Pensare al tempio non è dunque un’operazione accidentale o facoltativa, ma prioritaria che dice la necessità di riconsegnare a Dio il primo posto. Secondo la parola profetica di Aggeo mettere Dio al primo posto, attraverso il processo della ricostruzione dello spazio deputato alla sua abitazione, permetterebbe al popolo di sperimentare non solo un rapporto più vivo e dinamico con il Signore ma anche un legame di coesione sociale, cosa che purtroppo non accade quando ognuno cerca un tornaconto personale e smarrisce la sensibilità nei confronti degli altri.

Costruire il tempio allora non è solo un affare che riguarda l’architettura, ma la fede in Dio e la comunione con il prossimo. È un evento da cui, secondo Aggeo, dipende la prosperità del popolo e la fioritura del presente verso la pienezza del futuro. Per il profeta mettere i propri interessi al primo posto porta alla carestia, mentre mettere al centro Dio e la sua casa assicura all’intero popolo la benedizione e l’abbondanza. Egli è certo che la gloria futura del tempio sarà più grande di quella di una volta e che in questo luogo Dio stabilirà la pace (cf. Ag 2,9).
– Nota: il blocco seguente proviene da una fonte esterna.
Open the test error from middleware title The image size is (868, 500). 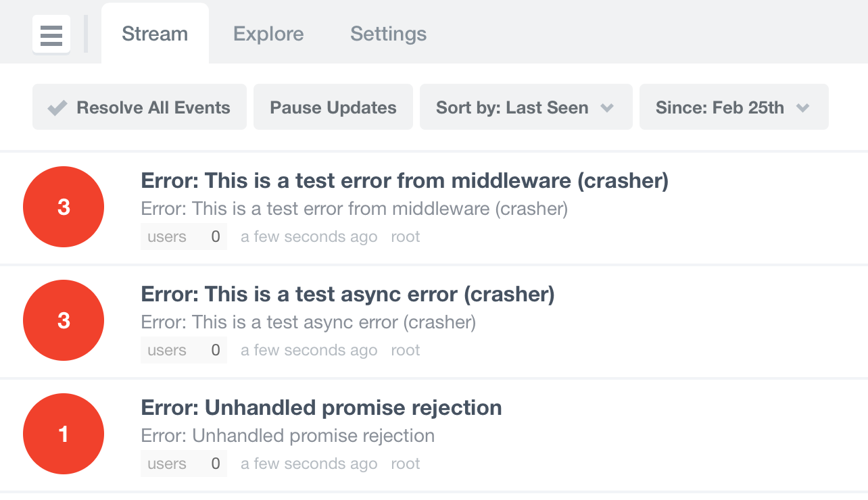click(404, 180)
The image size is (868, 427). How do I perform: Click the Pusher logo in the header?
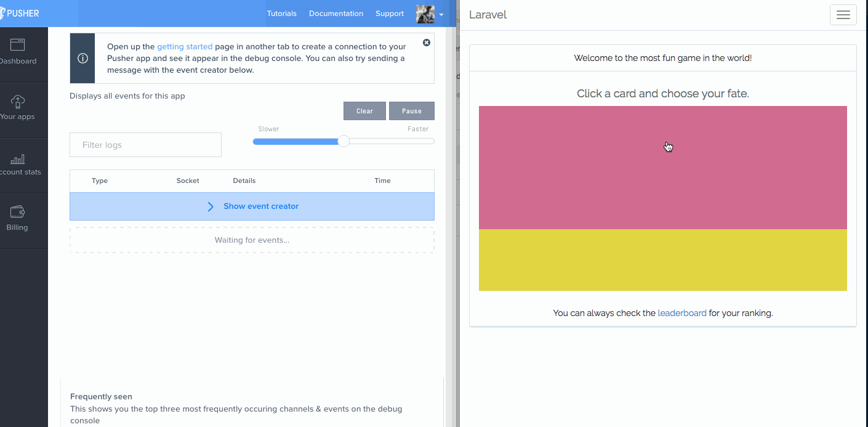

La ricostruzione del tempio è infine presentata come la condizione della visita del Signore e dell’istaurarsi del suo regno. La speranza di ricentrare la propria identità di popolo nel Dio che in mezzo a questo popolo si è fatto una casa fa esplodere nella profezia di Aggeo la speranza dell’avvento ormai prossimo del Messia.

Nell’attuale momento di “carestia” che stiamo vivendo in Italia e in Europa, a causa di un presentismo che strappa consensi ma non ossigena l’orizzonte del futuro, è importante anche per noi credenti ridisegnare gli spazi interiori ed esteriori e risuscitare quel tempio di carne che è l’essere umano. Incontrare la carne degli altri con il suo denominatore comune e con i suoi elementi allogeni è la sfida a creare spazi comunionali dove possa tornare ad abitare quel Dio che è Padre di tutti gli uomini e che li sogna tutti fratelli.